Infância querida?
Vir
ao mundo foi doloroso, minha mãe queria um menino, chorou.
Quando
bebê tinha fome de leite materno. Ganhei mamadeiras com leite de vaca
engrossadas com Maizena.
Adorava
os encontros em família, aniversários, Natal, dia dos Reis Magos. Mudamos de
pais.
Em
uma escola, em São Paulo, lembro-me de uma professora cruel. Eu mal sabia falar
a nova língua, levantei meu braço e pedi para ir ao banheiro. Fui ouvida, mas
o pedido foi negado. A bruxa me deixou sem opção, em plena sala de aula fiz
pipi nas calças. Ainda lembro-me da dor, do sofrimento, da minha cabeça
abaixada, escondida entre meus braços cruzados na carteira escolar querendo me
esconder.
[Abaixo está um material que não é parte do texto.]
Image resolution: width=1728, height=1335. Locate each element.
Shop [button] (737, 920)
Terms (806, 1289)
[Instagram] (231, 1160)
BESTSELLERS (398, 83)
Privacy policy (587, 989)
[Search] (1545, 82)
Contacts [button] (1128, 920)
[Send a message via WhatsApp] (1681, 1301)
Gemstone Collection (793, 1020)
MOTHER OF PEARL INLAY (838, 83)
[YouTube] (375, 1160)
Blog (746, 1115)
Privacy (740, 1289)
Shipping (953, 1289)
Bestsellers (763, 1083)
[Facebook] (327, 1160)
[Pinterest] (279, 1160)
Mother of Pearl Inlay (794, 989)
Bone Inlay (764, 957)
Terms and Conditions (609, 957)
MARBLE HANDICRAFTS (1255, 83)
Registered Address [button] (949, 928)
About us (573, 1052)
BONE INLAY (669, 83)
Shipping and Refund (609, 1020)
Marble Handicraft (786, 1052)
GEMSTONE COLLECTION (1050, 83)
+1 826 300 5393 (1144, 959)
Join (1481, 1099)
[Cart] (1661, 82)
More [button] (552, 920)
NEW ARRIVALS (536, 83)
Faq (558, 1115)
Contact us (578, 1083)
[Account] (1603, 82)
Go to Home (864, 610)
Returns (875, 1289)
Quanta vergonha! Ainda sinto o choro soluçante, a urina quente
escorrendo pela minha saia, minhas pernas, meias soquete, sapatos e finalmente
o charco no chão. Ainda faltava pegar o bonde para voltar para casa, não sabia
o que fazer, estava toda molhada. O meu irmão? Este se distanciou, eu o envergonhara,
fingiu não me conhecer.
Eu
sempre era motivo de chacota, debochavam das minhas roupas, do meu jeito de
agir, falar ou do meu corpo gorducho. Eles sempre encontravam um motivo para me
excluir das brincadeiras e humilhar.
Um
dia depois da saída, fui expulsa de dentro da escola, pois já tinha passado a
hora de fechar. Deixaram-me sozinha na calçada. Lembro-me dos portões enormes de grade
fechados, de escurecer, do medo, do frio, da fome e nada da minha mãe aparecer.
Andava de um lado para o outro sem saber o que fazer, não tinha dinheiro, e
mesmo que tivesse, não saberia qual era o bonde que tinha que pegar. Em um belo
momento ela finalmente apareceu, simplesmente pediu desculpas, disse que estava
estudando com meu irmão e me esquecera.
Chega! Eu pulo esta parte e muitas outras também.
Não quero
relembrar mais nada. Será que minha memória falha? Quanto mais me esforço para
lembrar mais dor eu sinto.
Onde
está a minha infância que tinha que ser querida?
Covardes
de uma figa, eu só queria me sentir amada.
Como
foi o prazer de me tratar como um ET?
Passei
por uma infância triste, excluída, fiz-me adolescente, e adulta quase sozinha.
Covardes,
mil vezes covardes, só me amaram no fim da transformação. Orgulhavam-se no que eu
tinha me transformado, como se eu fosse obra deles. Ridículos!
Creio
que Deus e uma legião de anjos me protegeram e ainda protegem.
É
claro que existiram momentos felizes em minha vida, só que se perdem no meio de
tanta podridão.
Estou
consciente de que outras pessoas vivenciaram coisas muito piores, sobreviveram
com garra e vivem suas vidas com naturalidade e alegria.
A
pergunta que não quer calar é por que me pediram para lembrar e escrever sobre
a minha infância?
Deve
ter sido para me dar a certeza de que Deus existe e que está sempre de plantão.